Pouring in the sugar water is kind of cool. The bees are initially teed off when I slide back the roof of the hive: the buzzing actually changes tone (will try to record this somehow). At least a handful of bees immediately proceed to flying at my head and, now especially, face, though I am always wearing a veil. (Many beekeepers on the bulletin boards talk about working without even a veil, but I just don't know how.) I begin by picking up this square one-gallon-plus Rubbermaid container, and carefully start to pour very slowly from one of the corners into the hive top feeder. The feeder has floating balsa wood frames in it, and I try to pour in such a way that any bees underneath have a chance to grab the wood, and the sugar water floats them up and over. If the frames are stuck – meaning that they are not floating, with the potential for trapping bees under there – I reach in with my hooked hive tools and pull it free. I put about half a container of syrup in each side.

In these times, the bees are so hungry that you can see girls run right up to the main flow of my pour, and they stick their little tongues in. Most of the bees who started to bubble up from the colony below are diverted directly to the nearest patch of syrup, and they settle in. Within 2 days, I can count on the feeders being dry.

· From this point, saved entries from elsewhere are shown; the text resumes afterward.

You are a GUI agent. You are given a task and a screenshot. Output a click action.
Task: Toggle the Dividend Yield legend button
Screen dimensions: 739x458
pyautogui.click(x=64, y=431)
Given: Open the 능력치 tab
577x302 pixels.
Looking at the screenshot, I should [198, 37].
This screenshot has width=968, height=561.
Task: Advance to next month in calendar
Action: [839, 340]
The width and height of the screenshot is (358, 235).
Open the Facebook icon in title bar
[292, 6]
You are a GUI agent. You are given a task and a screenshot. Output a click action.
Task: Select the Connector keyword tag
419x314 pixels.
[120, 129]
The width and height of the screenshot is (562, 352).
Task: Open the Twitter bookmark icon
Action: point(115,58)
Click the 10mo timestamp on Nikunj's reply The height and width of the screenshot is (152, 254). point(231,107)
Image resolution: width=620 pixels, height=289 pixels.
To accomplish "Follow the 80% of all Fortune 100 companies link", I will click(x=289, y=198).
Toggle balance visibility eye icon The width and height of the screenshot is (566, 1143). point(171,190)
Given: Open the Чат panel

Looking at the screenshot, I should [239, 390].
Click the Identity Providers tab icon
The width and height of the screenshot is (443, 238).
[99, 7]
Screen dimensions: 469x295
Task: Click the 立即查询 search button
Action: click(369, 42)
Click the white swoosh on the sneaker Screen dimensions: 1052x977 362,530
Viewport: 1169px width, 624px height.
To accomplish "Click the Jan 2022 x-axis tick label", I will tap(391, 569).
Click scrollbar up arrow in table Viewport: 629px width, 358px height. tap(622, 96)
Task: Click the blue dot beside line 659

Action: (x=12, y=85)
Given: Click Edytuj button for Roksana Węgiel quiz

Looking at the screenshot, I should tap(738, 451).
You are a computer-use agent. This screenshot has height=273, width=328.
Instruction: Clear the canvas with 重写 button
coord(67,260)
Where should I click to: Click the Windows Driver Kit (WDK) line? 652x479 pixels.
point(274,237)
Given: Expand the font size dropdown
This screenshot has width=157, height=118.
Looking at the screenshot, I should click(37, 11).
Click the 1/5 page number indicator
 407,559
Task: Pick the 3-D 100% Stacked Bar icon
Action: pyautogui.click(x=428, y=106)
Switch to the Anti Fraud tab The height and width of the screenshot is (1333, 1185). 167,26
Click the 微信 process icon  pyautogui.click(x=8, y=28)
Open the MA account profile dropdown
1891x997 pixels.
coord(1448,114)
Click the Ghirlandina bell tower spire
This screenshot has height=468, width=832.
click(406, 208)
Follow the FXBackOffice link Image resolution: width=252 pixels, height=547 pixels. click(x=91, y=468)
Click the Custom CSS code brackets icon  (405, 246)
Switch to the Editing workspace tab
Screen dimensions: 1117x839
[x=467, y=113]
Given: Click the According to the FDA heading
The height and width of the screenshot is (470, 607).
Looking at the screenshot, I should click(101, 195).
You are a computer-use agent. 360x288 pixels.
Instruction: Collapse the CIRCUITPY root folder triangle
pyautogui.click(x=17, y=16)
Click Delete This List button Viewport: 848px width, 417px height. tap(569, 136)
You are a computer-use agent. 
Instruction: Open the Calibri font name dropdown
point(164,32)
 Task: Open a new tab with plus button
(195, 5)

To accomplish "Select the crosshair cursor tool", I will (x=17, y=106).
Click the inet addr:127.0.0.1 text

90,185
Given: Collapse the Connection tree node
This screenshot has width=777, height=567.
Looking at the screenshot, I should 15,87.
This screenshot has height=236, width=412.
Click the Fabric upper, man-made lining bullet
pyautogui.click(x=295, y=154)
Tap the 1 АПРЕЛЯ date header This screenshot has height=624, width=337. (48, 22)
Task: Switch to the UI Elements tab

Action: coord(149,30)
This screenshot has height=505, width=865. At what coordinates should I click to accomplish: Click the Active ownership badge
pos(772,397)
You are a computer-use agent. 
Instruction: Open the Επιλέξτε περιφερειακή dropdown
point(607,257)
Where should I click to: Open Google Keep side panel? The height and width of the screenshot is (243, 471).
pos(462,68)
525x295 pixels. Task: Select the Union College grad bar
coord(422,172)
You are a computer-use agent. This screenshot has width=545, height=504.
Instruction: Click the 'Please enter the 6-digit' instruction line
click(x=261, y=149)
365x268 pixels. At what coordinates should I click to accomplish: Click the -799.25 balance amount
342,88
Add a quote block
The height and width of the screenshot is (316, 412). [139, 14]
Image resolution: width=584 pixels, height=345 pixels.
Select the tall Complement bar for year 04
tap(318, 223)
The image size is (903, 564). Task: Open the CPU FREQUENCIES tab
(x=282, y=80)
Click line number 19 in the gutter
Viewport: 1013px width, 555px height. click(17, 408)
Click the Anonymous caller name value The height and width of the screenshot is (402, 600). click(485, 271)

It has been dry, dry-dry-dry, and we are not scheduled to have rain for another week. The aftermath of Hurricane Katrina missed us last week, and we really needed moisture then. So you see how it is.

No rain means no nectar in the few plants that are flowering now. I found my girls going crazy over a plant in a front yard a few blocks from here, though even it looked kind of dried up. The picture from my phone was lousy, so we'll take another try today, both to post here and to try to ID it for possible roof planting next year.

They are bringing in pollen in spades: saw a native bee just rolling inside a rose of sharon bloom yesterday. I have to open up my colonies, have postponed twice now because of foul moods, but one thing I will have to check for is whether the brood areas are pollen bound.

Tomorrow, I am facing a prolonged encounter with Bees with Attitude. The brood needs to be checked, the hives need to be weighed, menthol needs to be placed, and maybe even the varroa treatment. I need to bring up extra equipment for covering hive bodies as I work to cut off robbing at the pass. And I still need to wear gloves.